John nodded, and in the slight haze finally enveloping his mind, it didn't bother him when he recalled images of deathclaws. Big deathclaws, seen from up close. Some alive, some dead.  _'Dunno what's worse: jaws, horns, tail, claws or that they're fucking bulldozers too fast to be real.'_

She took his silence as encouragement. "So, east it is. On the Nipton Highway, past Little Gomorrah and then up until we reach Vegas Boulevard. My stop is somewhere around there. Four, five days, tops, without trouble."

At that, John snorted in his bottle. It was an ugly sound. "Someone once said trouble tends to follow me."

"And who's that?"

"Someone who hates my guts. Also, the man who named me."

At that, the woman laughed. "Named you? What are you, two?" Her expression darkened. "Or you were, I dunno, a slave or part of some nutjob cult that worships radiation?"

"I wish," he deadpanned, then tapped the side of his head where the hair refused to grow. "Someone shot me in the head. Twice. Lost most of my memories after that."

"Sure, and I'm the almighty Caesar. Try another."

"Ave." A passing caravaneer shot him a filthy look that John matched until the man broke contact first, then he levelled a look at the woman.

"Two shots to the head." He tapped his temple again. "I only woke up a fortnight ago. Doc who patched me up joked I was a John Doe." He shrugged to conceal his discomfort. Why was he saying that again? "It sort of stuck."

The redhead tilted her hat backwards, eyes wide and whistling softly. "Well, I'll be damned. That's some story. You know – well,  _remember_  – who shot ya?"

"I remember a jacket. Checkered white and black. Pretty sleek hair too from what they told me."

"Sounds like a city boy alright. Tacky as hell. Especially the hair," she scoffed. "Nobody with an ounce of sense in their head would waste caps to parade around like some peacock but the Kings and anyone softened by four walls around them all the time. So, you're bound for Vegas? 'Cause we'd be headin' the same way."
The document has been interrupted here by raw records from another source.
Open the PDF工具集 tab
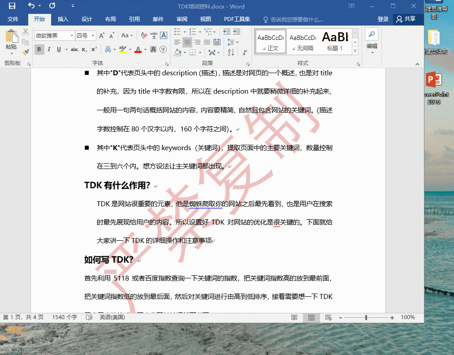Image resolution: width=454 pixels, height=355 pixels. point(238,19)
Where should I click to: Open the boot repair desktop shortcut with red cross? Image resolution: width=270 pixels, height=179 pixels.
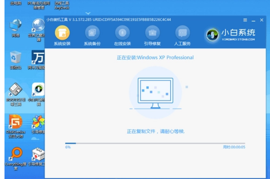coord(38,155)

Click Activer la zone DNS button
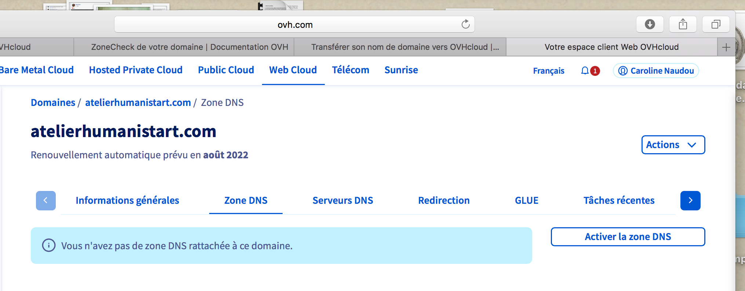628,237
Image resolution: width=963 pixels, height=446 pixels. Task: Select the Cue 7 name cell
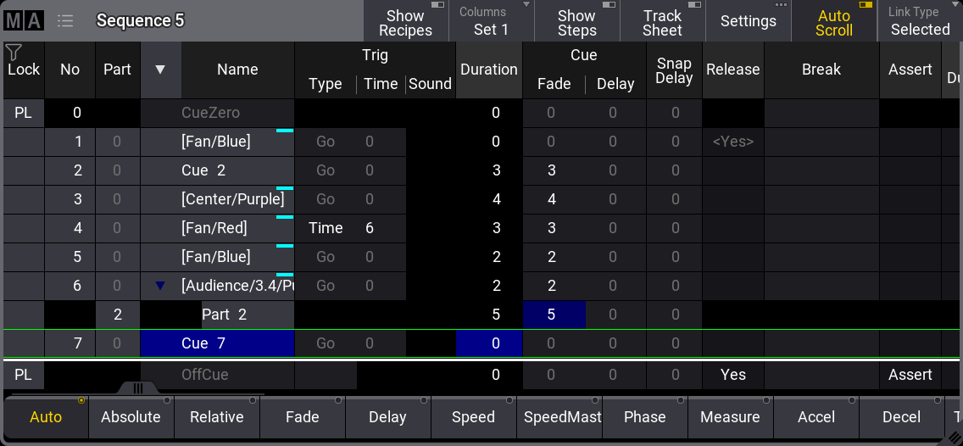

John shook his head. "Nope, Novac. Bastard was going there with some of the Khans who ambushed me a few weeks ago. From there, I don't know yet."  _'But everyone seems to think checkered suit hails from Vegas, so I might as well try.'_

The woman pushed ahead, undismayed. "Khans are always bad news, even after Bitter Springs. Still, Novac's on the way to where I need to go."

"Why?" At the woman's puzzled look, John swallowed another gulp and elaborated. "Why me? You said yourself you're free to go anytime, and you have the caps to pay for armed help. Let word pass among the guards who've been here the longest and you'll have a line in less than an hour."

"Soft men, all of them," she scoffed, shaking her head. Then she leaned forward, elbows on the table, but John was quick to lift his eyes from her chest to her face. "I was in this business for a decade before things went south. Walked up and down the whole West Coast a number of times. Shady Sands, Vault City, 'Cisco, the Boneyard and Reno. Even ventured up all the way to New Arroyo, pay my respects to the Iron General. Point is, after a while you learn to tell the fools in love with their own badassery from the real deal, or you better drop out before someone gets the jump on you." At that, her face fell, and she took a long, long swig from her bottle.

When she put it down, it clinked, empty. Her cheeks were blossoming, afire, but she spoke with barely the faintest slur. John felt compelled to empty his own. Reclaim his virility, if he recalled right.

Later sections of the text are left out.